Skip to content

Improving search quality in HCL Digital Experience

Introduction

This topic provides information on how you can improve search quality in HCL Digital Experience and Web Content Manager Search.

The quality of search is based primarily on the relevance scoring methods within HCL Digital Experience and the Web Content Manager Search component. The search applies standard relevance calculation provided by the underlying open source Lucene search engine.

In general, terms are based on standard scoring “tf x idf” (term frequency times inverted document frequency). The structure of information provided in a document is not considered. For example, whether a keyword is found in the 'title' or any other structural element of the document. When a keyword appears in the title, it is assumed that this keyword is significant for this document as opposed to that same keyword appearing only in the document's regular body text. This section describes what search quality tuning options are available to improve the search quality.
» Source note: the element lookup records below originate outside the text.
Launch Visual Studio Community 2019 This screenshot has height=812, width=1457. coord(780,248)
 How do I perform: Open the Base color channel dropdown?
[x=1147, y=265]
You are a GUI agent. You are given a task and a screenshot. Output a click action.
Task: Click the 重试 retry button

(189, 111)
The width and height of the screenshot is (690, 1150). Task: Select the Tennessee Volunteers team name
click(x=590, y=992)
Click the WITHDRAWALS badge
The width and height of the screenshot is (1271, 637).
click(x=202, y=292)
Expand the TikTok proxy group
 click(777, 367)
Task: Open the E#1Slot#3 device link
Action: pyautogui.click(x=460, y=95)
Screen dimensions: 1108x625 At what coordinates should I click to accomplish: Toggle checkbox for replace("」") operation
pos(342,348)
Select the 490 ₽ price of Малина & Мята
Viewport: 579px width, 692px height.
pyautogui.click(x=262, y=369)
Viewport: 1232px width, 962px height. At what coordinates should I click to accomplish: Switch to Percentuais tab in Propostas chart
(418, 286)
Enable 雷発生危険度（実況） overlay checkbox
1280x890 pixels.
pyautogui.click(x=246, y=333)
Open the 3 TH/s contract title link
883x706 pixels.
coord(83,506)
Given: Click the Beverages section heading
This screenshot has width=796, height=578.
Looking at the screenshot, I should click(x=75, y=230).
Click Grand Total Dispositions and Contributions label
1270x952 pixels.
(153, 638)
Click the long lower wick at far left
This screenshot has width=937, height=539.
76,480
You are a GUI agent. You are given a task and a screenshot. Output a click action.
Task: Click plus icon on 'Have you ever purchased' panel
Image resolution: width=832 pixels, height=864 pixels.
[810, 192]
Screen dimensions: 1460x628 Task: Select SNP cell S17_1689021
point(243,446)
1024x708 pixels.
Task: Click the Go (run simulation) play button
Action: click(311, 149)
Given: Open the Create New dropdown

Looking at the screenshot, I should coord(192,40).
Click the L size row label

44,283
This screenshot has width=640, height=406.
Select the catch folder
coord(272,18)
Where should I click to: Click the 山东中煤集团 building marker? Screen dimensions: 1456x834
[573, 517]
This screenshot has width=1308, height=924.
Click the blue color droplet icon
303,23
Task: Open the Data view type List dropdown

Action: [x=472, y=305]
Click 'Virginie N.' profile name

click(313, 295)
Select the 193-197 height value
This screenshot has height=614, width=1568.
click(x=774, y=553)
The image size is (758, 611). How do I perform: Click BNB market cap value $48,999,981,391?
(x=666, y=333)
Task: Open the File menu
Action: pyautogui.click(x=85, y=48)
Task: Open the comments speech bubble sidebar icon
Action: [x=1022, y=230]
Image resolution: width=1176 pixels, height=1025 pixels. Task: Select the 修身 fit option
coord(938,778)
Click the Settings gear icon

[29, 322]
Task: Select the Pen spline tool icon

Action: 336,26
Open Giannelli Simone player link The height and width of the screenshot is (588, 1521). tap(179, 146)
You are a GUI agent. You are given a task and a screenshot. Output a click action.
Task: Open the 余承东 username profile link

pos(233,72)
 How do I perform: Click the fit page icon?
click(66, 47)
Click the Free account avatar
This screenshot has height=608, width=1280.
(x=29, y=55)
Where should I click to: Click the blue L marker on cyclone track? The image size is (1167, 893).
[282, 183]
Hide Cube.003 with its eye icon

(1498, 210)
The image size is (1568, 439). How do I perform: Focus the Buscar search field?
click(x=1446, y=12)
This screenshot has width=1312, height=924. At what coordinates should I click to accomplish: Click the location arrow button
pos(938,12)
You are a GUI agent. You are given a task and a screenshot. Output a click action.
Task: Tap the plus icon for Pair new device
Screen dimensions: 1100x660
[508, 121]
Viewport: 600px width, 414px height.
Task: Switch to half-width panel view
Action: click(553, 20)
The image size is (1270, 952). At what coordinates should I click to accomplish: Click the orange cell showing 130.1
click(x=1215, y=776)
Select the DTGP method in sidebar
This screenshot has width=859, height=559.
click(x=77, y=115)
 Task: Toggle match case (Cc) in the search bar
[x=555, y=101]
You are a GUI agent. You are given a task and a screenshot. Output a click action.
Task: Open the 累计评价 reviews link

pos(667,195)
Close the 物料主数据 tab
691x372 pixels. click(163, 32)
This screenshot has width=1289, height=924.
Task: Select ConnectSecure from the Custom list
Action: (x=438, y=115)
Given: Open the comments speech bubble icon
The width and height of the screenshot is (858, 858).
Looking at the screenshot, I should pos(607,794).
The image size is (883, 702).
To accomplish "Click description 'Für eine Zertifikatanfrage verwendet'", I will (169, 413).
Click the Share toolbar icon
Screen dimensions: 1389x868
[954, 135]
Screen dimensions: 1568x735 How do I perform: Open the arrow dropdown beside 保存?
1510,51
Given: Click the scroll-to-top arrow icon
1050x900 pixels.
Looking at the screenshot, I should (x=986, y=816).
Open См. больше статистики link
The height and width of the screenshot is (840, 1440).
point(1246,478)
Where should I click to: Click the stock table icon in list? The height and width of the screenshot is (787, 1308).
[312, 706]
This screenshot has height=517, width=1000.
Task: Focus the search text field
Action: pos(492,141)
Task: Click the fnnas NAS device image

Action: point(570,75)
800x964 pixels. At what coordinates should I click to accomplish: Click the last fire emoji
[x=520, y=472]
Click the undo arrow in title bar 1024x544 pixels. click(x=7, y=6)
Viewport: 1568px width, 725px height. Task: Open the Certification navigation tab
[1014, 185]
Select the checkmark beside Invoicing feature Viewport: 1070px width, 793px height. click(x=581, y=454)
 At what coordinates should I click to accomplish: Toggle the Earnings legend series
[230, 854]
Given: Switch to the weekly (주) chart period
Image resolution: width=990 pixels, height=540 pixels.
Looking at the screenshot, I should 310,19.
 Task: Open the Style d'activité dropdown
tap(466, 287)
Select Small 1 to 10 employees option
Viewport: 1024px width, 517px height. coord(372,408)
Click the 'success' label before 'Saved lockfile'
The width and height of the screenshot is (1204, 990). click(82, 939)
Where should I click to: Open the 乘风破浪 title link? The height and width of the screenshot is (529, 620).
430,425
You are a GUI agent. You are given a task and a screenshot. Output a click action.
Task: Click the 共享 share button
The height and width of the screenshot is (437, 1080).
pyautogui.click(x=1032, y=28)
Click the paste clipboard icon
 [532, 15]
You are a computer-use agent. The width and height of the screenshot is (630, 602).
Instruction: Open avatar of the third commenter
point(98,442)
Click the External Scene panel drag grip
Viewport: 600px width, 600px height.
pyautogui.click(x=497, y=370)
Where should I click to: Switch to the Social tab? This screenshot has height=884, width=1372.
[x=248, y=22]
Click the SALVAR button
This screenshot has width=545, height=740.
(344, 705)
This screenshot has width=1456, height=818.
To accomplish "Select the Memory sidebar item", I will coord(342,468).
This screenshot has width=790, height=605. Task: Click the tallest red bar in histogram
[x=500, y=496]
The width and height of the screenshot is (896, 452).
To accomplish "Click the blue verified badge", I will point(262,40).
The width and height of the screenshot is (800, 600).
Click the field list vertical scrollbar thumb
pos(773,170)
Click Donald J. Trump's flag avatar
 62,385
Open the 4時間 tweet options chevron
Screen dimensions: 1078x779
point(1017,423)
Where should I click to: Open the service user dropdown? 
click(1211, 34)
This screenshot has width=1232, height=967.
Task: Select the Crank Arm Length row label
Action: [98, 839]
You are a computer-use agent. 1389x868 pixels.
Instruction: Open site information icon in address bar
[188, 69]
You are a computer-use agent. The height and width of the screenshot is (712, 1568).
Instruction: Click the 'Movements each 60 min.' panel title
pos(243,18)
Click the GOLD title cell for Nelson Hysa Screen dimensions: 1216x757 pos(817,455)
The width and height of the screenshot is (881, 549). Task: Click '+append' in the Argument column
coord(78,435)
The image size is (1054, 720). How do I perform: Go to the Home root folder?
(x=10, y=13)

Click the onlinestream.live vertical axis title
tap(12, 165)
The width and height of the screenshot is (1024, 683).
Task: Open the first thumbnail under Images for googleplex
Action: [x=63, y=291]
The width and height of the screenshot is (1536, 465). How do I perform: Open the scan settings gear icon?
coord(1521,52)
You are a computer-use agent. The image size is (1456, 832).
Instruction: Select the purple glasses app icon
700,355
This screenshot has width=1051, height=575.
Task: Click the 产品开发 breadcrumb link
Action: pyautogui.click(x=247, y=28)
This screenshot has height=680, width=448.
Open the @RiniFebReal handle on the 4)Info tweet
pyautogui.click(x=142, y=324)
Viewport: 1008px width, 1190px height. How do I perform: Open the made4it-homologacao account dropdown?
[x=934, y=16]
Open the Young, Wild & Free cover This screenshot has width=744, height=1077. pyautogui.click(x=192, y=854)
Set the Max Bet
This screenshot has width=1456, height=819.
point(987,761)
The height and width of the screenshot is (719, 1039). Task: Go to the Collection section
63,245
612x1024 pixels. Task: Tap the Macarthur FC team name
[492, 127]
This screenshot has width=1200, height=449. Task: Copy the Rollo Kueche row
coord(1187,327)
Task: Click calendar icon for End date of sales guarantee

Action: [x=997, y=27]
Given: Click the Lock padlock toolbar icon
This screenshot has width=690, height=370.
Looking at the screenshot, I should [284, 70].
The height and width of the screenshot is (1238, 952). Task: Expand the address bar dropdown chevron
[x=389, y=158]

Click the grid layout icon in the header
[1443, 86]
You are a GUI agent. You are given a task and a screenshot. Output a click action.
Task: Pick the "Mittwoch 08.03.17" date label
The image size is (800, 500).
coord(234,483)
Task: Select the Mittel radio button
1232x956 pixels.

The following information outlines options when the search result does not meet the expectation of the user:

  • The presented title and summary information of the top 'n' results do not look like what the user was searching for.

  • Initial selections of the top hits in the search result were not what the user was looking for. However, further down the list the user did find relevant information.

The search quality might get affected for following reasons:

  • The content is of poor quality. For example, the title of the document suggests a different type of information compared to what the main text of the document actually reveals. Similar scenario is when the one significant keyword of the title does not appear anywhere else in the text – or it maybe appears only once.

  • The relevance score calculated is correct, based on the statistical information provided by the corpus and mapping to the candidates identified for the search result. However, some less important keywords tend to dominate over others. For example, a five-word query matches best to a document containing only three of those keywords, but these three have a high number of occurrences within that document.